» **Problem requirements**
Reproduce, exactly and only, the lines of the data that follows from the one containing "[YouTube] (585, 344)" down to the one containing "About Us (28, 2358)", without pictures.

» **Records for this task**
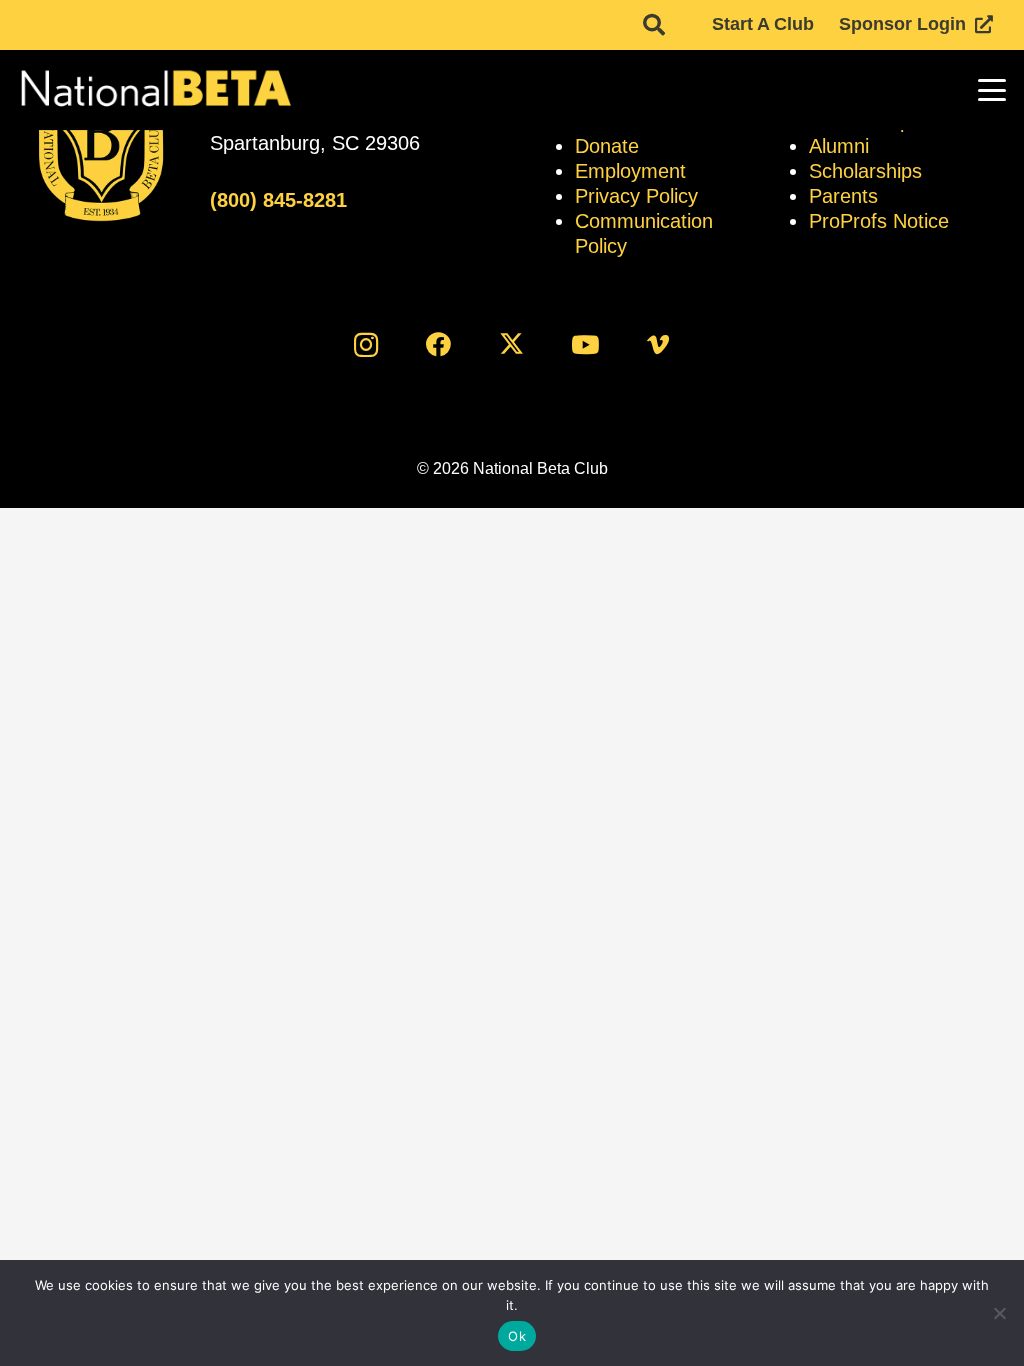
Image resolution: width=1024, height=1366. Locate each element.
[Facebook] (438, 344)
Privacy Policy (636, 196)
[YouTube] (585, 344)
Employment (630, 171)
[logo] (154, 90)
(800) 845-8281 (278, 200)
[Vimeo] (658, 344)
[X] (512, 344)
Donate (607, 146)
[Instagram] (365, 344)
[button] (654, 25)
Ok (517, 1336)
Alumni (839, 146)
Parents (843, 196)
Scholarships (865, 171)
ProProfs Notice (879, 221)
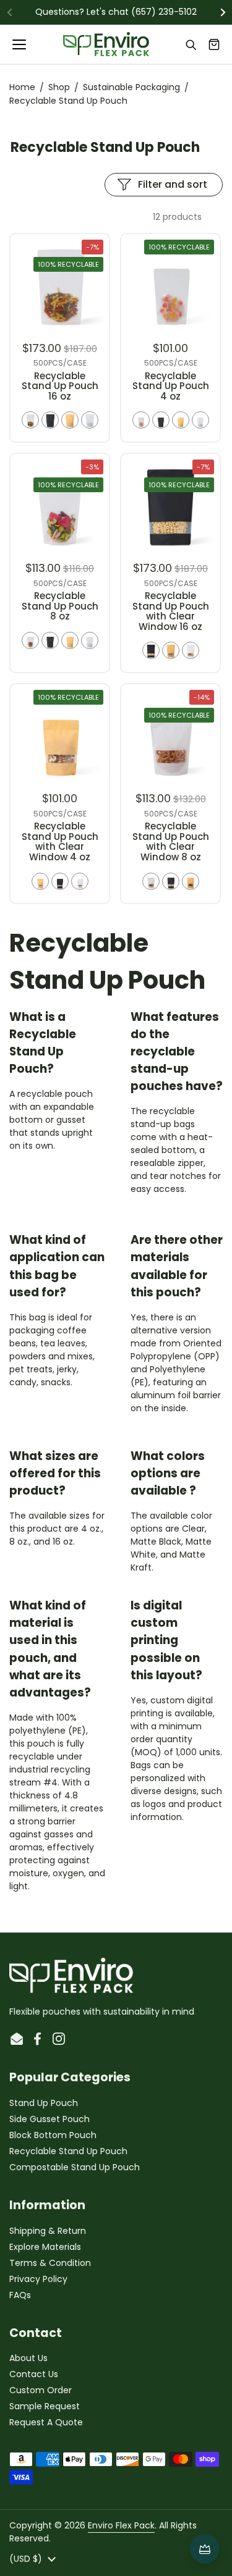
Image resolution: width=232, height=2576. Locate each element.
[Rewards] (205, 2549)
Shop (59, 87)
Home (22, 87)
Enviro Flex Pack (121, 2525)
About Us (28, 2358)
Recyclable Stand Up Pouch (68, 2151)
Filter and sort (172, 184)
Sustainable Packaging (131, 87)
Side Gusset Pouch (49, 2119)
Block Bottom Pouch (53, 2135)
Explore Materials (45, 2247)
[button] (214, 44)
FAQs (20, 2295)
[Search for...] (190, 44)
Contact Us (33, 2374)
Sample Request (44, 2406)
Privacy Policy (38, 2279)
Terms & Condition (50, 2263)
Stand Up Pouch (43, 2103)
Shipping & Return (47, 2231)
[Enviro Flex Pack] (106, 44)
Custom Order (40, 2390)
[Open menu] (19, 44)
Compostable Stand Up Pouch (74, 2167)
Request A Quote (46, 2422)
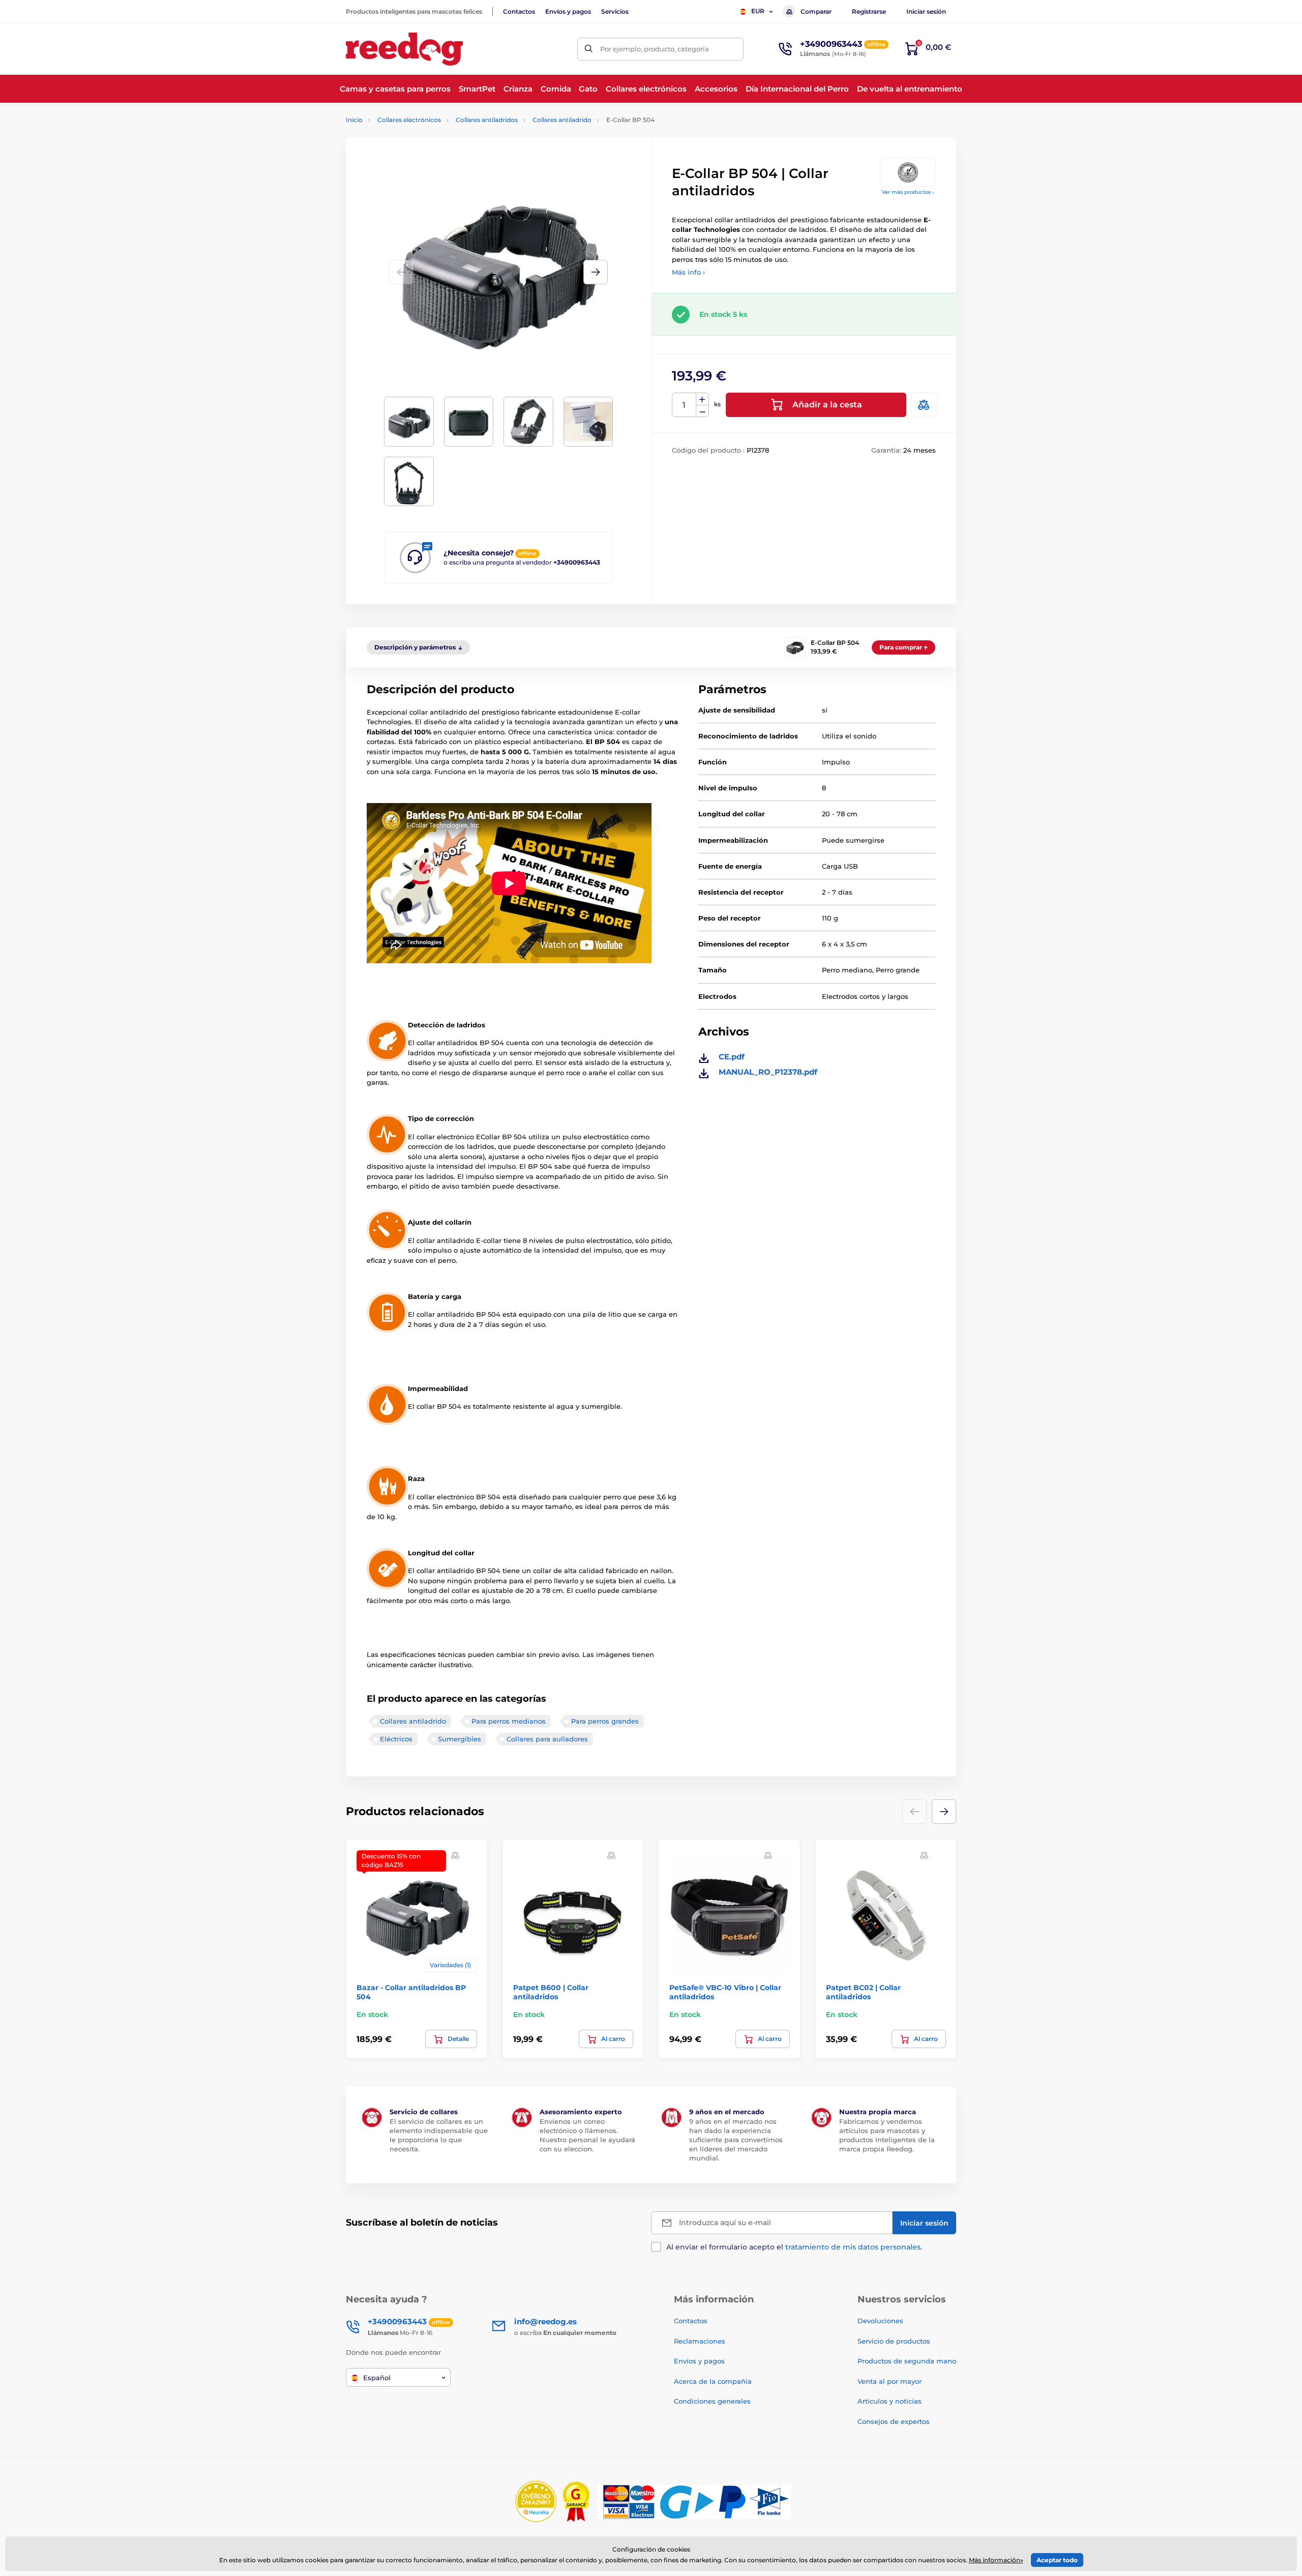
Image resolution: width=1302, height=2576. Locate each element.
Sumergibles (459, 1739)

» **Exercise answer**
[YouTube] (585, 344)
Employment (630, 171)
[logo] (154, 90)
(800) 845-8281 (278, 200)
[Vimeo] (658, 344)
[X] (512, 344)
Donate (607, 146)
[Instagram] (365, 344)
[button] (654, 25)
Ok (517, 1336)
Alumni (839, 146)
Parents (843, 196)
Scholarships (865, 171)
ProProfs Notice (879, 221)
Image resolution: width=232, height=2576. Locate each element.
[Rewards] (205, 2549)
Shop (59, 87)
Home (22, 87)
Enviro Flex Pack (121, 2525)
About Us (28, 2358)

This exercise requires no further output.